With other secured credit cards, it’s extremely unlikely that will happen until you actually close the card. But when you close the card you lose all the goodwill and history you worked so hard to develop.
I recall advising a client to take a $5,000 secured Visa from TD Bank four years after he completed his personal bankruptcy. Two years later, all mention of his bankruptcy had fallen off his credit report. He was in the branch one day and asked if they could return his security deposit. Not only did they return the deposit, they increased his limit that same day to $18,300!

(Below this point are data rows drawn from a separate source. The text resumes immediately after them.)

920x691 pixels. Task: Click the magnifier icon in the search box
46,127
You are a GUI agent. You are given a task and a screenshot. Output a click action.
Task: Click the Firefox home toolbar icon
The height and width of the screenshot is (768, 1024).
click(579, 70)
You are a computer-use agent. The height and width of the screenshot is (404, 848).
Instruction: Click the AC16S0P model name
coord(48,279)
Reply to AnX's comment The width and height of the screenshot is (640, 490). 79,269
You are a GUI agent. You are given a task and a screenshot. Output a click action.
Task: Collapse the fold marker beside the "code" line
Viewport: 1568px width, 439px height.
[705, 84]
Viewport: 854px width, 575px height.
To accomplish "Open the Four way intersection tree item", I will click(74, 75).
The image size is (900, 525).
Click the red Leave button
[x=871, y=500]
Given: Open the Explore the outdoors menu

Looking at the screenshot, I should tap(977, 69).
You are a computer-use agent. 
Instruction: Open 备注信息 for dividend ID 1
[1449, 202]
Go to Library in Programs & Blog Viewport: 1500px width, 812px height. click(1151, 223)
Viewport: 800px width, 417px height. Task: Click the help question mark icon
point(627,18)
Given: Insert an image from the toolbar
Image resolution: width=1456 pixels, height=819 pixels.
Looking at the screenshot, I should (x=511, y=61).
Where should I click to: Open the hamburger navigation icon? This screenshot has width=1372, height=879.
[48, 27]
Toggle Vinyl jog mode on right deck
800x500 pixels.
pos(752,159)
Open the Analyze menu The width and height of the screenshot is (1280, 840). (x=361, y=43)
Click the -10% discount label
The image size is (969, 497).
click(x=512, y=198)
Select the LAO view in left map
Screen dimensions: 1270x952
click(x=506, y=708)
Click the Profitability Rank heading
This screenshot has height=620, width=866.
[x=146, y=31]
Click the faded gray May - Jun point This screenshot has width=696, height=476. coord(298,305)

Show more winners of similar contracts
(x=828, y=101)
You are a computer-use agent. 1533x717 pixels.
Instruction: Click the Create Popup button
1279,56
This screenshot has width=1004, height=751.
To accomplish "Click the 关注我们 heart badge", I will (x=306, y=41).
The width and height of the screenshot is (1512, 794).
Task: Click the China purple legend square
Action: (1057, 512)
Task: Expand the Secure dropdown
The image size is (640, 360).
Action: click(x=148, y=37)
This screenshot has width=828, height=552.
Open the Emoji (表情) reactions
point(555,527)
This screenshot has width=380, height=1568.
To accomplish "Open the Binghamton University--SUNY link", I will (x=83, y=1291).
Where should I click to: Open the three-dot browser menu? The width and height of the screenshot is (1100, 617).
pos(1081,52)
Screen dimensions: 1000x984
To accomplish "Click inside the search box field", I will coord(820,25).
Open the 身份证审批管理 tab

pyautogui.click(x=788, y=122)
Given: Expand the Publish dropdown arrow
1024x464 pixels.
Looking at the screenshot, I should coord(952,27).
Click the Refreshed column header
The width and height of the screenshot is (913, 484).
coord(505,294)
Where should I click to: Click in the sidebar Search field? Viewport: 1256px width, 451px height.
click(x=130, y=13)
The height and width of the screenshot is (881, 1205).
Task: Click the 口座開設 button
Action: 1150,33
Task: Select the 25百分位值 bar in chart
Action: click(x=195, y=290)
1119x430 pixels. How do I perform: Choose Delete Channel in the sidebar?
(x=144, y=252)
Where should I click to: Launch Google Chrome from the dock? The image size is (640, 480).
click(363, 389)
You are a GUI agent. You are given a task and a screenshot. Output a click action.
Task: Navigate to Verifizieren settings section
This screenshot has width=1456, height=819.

Re-established credit size matters
We have all come across clients who proudly point to their $300 Capital One Mastercard as evidence they have re-established and rebuilt their personal credit history.
Occasionally, they don’t even use it and they think just having it is enough.
As a mortgage lender, how excited would you be to lend $400,000 to someone who brings a $300 credit card to the meeting? Not very.
How to Add ‘Oomph’ to Your Credit
Increase your limit whenever you can.
Some cards, such as the Home Trust Secured Visa, allow you to start with as little as $500. If money is tight, then do that, rather than wait till you have more money to cover a larger credit limit. It’s a dollar-for-dollar arrangement.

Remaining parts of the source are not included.